Scrooge: (slamming fist down) I wish to be left alone! Since you ask me what I wish, ladies, that is my answer. I don't make merry myself at Christmas, and I can't afford to make idle people merry. I help to support the establishments I have mentioned: they cost enough: and those who are badly off must go there.

Motamota: Many can't go there; and quite frankly, many would rather die.

Scrooge: If they would rather die, they had better do it, and decrease the surplus population. Good afternoon, ladies!

Motamota: Good afternoon.

Seeing clearly that it would be useless to pursue their point, the witches withdrew.
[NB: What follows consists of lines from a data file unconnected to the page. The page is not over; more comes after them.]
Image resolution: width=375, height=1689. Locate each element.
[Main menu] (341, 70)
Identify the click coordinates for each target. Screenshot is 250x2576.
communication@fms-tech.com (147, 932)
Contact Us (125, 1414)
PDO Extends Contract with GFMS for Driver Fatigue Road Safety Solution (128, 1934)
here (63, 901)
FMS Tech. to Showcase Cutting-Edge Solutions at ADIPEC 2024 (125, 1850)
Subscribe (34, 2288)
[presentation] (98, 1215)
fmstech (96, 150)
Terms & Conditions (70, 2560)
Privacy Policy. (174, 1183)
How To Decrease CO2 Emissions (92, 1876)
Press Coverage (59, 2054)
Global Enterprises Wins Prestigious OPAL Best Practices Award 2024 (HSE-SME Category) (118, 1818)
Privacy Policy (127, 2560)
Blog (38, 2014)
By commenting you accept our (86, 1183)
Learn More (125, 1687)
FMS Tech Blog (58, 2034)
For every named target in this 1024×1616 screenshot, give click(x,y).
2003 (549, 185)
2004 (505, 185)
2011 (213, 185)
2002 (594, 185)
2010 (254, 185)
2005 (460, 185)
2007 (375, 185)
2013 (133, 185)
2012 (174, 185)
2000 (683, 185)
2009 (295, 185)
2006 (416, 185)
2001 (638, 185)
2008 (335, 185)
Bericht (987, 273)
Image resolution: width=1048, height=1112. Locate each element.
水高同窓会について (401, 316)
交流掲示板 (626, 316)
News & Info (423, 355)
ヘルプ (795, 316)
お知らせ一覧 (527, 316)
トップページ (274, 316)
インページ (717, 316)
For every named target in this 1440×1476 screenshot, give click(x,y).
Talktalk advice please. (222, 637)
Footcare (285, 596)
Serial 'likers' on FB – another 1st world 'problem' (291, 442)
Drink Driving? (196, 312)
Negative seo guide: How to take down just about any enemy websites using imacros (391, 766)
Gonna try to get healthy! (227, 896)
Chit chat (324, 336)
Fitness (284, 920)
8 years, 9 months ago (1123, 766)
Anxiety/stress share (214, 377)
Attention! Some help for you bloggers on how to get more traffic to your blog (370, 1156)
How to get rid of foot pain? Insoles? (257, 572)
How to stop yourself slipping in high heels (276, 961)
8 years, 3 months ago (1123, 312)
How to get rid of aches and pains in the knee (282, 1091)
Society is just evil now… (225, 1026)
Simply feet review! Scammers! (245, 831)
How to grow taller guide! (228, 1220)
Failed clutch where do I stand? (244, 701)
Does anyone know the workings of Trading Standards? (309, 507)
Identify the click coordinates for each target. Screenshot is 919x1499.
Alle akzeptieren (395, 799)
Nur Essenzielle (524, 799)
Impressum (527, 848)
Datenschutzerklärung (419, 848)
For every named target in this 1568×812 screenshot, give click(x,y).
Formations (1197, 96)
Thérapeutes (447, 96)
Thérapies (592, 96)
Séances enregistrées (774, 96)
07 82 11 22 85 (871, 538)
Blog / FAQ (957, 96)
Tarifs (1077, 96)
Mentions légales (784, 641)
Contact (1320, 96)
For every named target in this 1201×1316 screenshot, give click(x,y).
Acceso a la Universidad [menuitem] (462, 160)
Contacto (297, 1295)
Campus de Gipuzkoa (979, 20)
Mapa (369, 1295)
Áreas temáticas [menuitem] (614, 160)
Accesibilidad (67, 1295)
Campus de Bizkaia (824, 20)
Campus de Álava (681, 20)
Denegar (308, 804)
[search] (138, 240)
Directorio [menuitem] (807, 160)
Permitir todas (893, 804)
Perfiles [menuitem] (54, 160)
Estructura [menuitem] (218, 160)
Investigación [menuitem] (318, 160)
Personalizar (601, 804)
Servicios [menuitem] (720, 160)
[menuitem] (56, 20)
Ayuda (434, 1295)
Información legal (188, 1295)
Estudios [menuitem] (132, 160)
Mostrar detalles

As the afternoon has gone by, the hour of shutting up the countinghouse has arrived. With an ill-will Scrooge dismounted from her stool, and tacitly admitted the fact to the expectant clerk in the Tank, who instantly snuffed her candle out, and put on her hat.

Scrooge: You'll want all day tomorrow, I suppose?

Doremi: If it's quite convenient, ma'am.

Scrooge: It is not convenient, and it's not fair. If I was to stop a magic seed for it, you'd think yourself ill used. And yet you don't think me ill used, when I pay a day's wages for no work.

Doremi: It's only once a year, ma'am.

Scrooge: A poor excuse for picking a woman's pocket every twenty-fifth of December! But I suppose you must have the whole day. Be here all the earlier next morning!

Doremi promised that she would; and Scrooge walked out with a growl. The office was closed in a twinkling, and Doremi, with the long ends of her pink comforter dangling below her waist (for she boasted no great-coat), went down a slide on Cornhill, at the end of a lane of girls, twenty times, in honour of its being Christmas-eve, and then ran home to Camden Town as hard as she could pelt.